When animating object's in After Effects, you need to understand the essential animation properties.
Anchor Point (A) – This is the point at which the object rotates or scales. You will often need to adjust the anchor point of the object and move it to a more “natural” rotation point (such as the waist, a joint, a hinge, etc.). The easiest way to adjust Anchor Point is with the Pan Behind tool.
Position (P) – This is where the object is located along the X, Y, or Z-axis.

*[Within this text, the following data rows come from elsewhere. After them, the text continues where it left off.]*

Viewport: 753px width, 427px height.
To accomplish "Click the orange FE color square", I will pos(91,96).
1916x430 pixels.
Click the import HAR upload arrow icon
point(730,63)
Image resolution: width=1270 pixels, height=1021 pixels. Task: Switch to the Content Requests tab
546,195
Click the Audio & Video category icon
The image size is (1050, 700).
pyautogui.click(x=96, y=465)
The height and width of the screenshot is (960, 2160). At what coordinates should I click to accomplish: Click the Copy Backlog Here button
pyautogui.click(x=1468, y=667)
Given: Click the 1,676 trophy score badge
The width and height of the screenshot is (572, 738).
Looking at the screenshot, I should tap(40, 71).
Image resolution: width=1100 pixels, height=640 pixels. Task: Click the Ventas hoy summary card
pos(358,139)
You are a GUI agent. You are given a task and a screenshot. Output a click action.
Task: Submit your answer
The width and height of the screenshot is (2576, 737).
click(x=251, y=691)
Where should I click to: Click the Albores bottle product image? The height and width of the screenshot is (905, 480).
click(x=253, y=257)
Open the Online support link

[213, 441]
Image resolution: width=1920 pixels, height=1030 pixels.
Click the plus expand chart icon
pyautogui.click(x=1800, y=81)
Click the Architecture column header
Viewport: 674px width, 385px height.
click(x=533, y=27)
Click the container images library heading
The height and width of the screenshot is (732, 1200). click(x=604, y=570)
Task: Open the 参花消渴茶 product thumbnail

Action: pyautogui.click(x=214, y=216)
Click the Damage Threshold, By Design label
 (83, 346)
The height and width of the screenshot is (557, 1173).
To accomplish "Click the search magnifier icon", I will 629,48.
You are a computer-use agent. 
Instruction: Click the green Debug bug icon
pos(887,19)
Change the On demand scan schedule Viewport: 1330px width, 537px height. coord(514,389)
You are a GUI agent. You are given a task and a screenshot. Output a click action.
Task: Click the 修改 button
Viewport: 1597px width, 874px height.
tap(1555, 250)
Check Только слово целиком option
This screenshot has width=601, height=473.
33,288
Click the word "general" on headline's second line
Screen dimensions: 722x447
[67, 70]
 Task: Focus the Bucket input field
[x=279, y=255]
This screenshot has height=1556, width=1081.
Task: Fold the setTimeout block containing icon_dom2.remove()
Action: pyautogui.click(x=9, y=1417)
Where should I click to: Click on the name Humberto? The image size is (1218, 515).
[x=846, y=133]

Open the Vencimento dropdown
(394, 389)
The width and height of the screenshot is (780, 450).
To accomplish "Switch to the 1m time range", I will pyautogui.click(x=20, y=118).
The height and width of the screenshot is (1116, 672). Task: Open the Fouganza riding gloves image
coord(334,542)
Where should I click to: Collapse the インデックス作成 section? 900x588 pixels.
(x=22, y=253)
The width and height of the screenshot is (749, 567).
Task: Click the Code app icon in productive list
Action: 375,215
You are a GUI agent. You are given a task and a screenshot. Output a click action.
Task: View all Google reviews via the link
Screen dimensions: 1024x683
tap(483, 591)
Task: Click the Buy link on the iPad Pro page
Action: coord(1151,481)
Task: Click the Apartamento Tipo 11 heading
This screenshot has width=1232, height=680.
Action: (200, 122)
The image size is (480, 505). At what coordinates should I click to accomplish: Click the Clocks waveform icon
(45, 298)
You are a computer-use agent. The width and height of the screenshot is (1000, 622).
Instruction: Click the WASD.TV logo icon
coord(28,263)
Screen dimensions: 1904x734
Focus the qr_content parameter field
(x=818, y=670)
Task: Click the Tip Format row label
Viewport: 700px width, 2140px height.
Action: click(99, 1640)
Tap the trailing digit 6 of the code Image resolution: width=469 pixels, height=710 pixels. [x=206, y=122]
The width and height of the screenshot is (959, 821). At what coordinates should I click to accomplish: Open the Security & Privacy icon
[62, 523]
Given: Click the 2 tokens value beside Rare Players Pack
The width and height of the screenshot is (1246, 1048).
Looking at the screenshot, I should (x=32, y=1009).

Scale (S) – This is the size of the object on the screen. Remember, scaling an object larger than 100 percent will create pixelization in raster objects. If you want to simulate a zoom, press S for Scale to access the scaling controls. To scale all the layers in unison, add a new Null Object to the composition. All the layers can be parented to the Null Object (via the parent Column). Then scale the null to affect all the dependent layers.
Rotation (R) – An object can be rotated around its anchor point. It can also be rotated along its X, Y, or Z-axis.
Opacity (T) – The lower an object’s opacity the more you can see through it.
Animation Assistants – Use your animation assistants to add Ease on the rotation and anchor point keyframes. Click on the word Scale to highlight both scale keyframes. Then choose Keyframe Assistant > Exponential Scale. This powerful assistant will accurately simulate the ballistics of a camera zoom.
One of Photoshop’s greatest powers lies in its ability to preserve complex transparency. By employing masks, both in layers and embedded into the saved files as alpha channels, this transparency data can travel seamlessly into the nonlinear editing (NLE) or motion-graphics environment.